++++ Excerpted passage
# Profile Criticism



## Don Nguyen (Mar 21, 2012)

I spent a good amount of time these past few months studying profiles. I tried to make it as sleek as possible while maintaining good knuckle clearance.

The oxidation at the tip is from when I held it up to the piece I was forging. From the heel it has about 10cm (4") of _almost_ dead flat edge.















Blade length is 240mm
Overall height at heel is 60mm
Knuckle clearance at heel is 45mm
Handle length 140mm (5.5")

Too flat?


----------



## WildBoar (Mar 21, 2012)

Looks very similar to the profile of my Fowler, which is a bit flatter then the norm around here. It does lead to having to adjust technique a little bit, although it only takes a few seconds to mentally make the adjustment. You may want to consider adding a little more curve, and providing a relatively flat area near the tip for mincing.


----------



## Eamon Burke (Mar 21, 2012)

Less flat, plz.


----------



## Andrew H (Mar 21, 2012)

I'd add more curve. The tip area looks a little too 'pointy' also.


----------



## Don Nguyen (Mar 21, 2012)

Hmm, I guess it's _too_ flat then. 

What makes the tip too pointy? If I made the edge have a little more curve, would that help?

ALSO, the knuckle clearance is actually 40mm. I measured incorrectly earlier. However, it still seems clunky and fat. If I took off 10mm from the heel, would that be too drastic and compromise performance too much? If I made the knuckle clearance 30mm, I'd still have just enough room for a hammer grip.


----------



## Andrew H (Mar 21, 2012)

Don Nguyen said:


> Hmm, I guess it's _too_ flat then.
> 
> What makes the tip too pointy? If I made the edge have a little more curve, would that help?
> 
> ALSO, the knuckle clearance is actually 40mm. I measured incorrectly earlier. However, it still seems clunky and fat. If I took off 10mm from the heel, would that be too drastic and compromise performance too much? If I made the knuckle clearance 30mm, I'd still have just enough room for a hammer grip.



For me the spines curves down too quickly. That mainly has to do with a very low tip. 30mm is definitely in suji territory.


----------



## Marko Tsourkan (Mar 21, 2012)

Too flat.


----------



## WildBoar (Mar 21, 2012)

Is this a 240? If so, blade height at heel is typically 50 mm +/- 2 mm. Not that it can't be less, but as stated it becomes more like a suji.

What is this 'hammer grip' of which you speak?!? :scared4: Pinch grip is more typical.


----------



## jmforge (Mar 21, 2012)

For my first serious attempt, I just traced the profile of my Hattori FH and modified it for my own evil purposes. I didn't see the sense in trying to reinvent the wheel my first time out.


----------



## JohnnyChance (Mar 21, 2012)

He said knuckle clearance was 40mm, not that the heel height is 40mm. Heel height in the first post says 60mm, which is tall. Like was stated, 50mm is a typical ballpark for heel height on a gyuto. So you should still have plenty of knuckle clearance. 

I don't necessarily feel it is too flat or too pointy. How does it feel on the board?


----------



## Don Nguyen (Mar 21, 2012)

WildBoar said:


> Is this a 240? If so, blade height at heel is typically 50 mm +/- 2 mm. Not that it can't be less, but as stated it becomes more like a suji.
++++++++
++++ Stored data
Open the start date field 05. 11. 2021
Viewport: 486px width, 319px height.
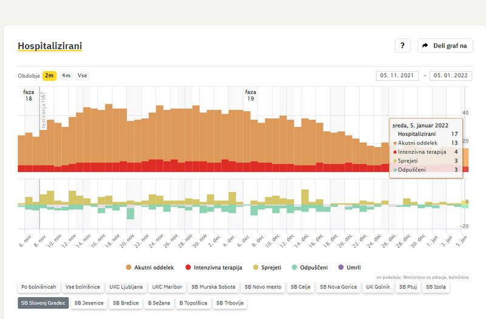tap(397, 76)
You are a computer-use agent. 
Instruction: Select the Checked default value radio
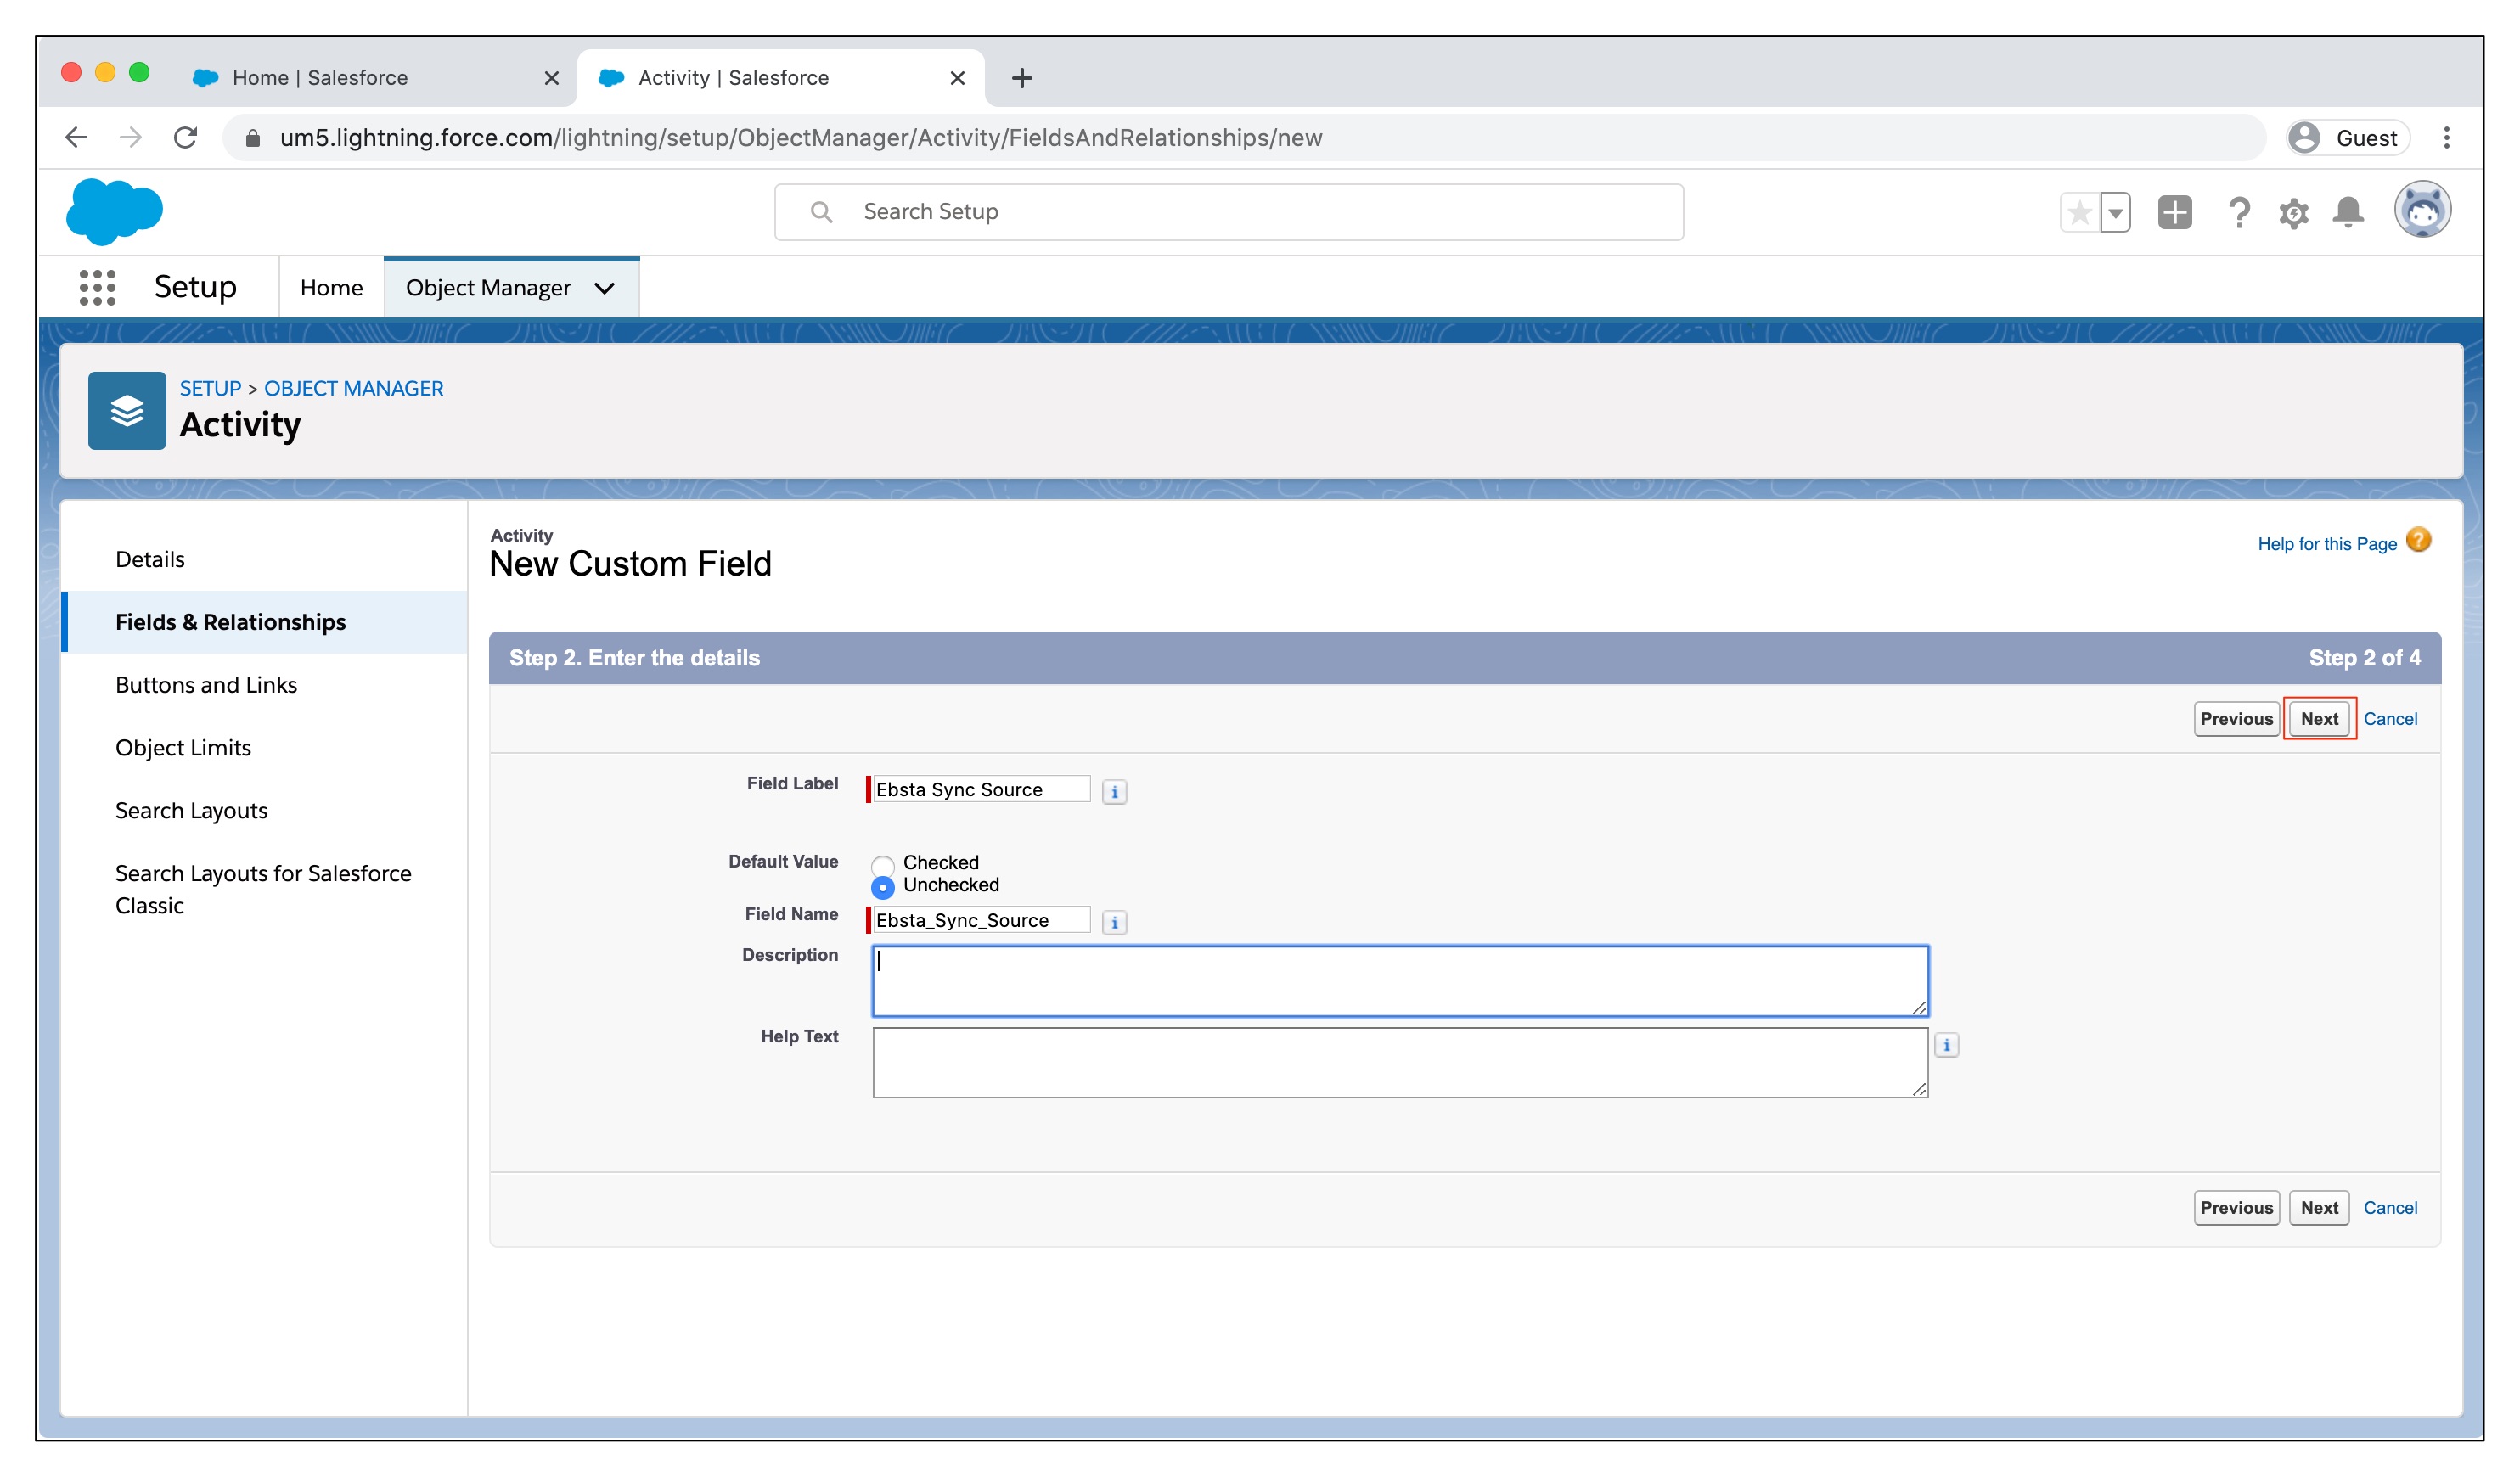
++++++++
Complete the following —
1 - In the knife profile thread above, condense the paragraph beginning "He said knuckle clearance was 40mm" into two shorter sentences that keep its main facts.
2 - Pick out each line of the listing above that contains the string "Select", treating uppercase and lowercase as different.

Task results —
1 - The 40mm figure was knuckle clearance, not heel height; the first post gives a heel height of 60mm, which is tall. About 50mm is a typical heel height for a gyuto, so there should still be plenty of knuckle clearance.

2 -
Instruction: Select the Checked default value radio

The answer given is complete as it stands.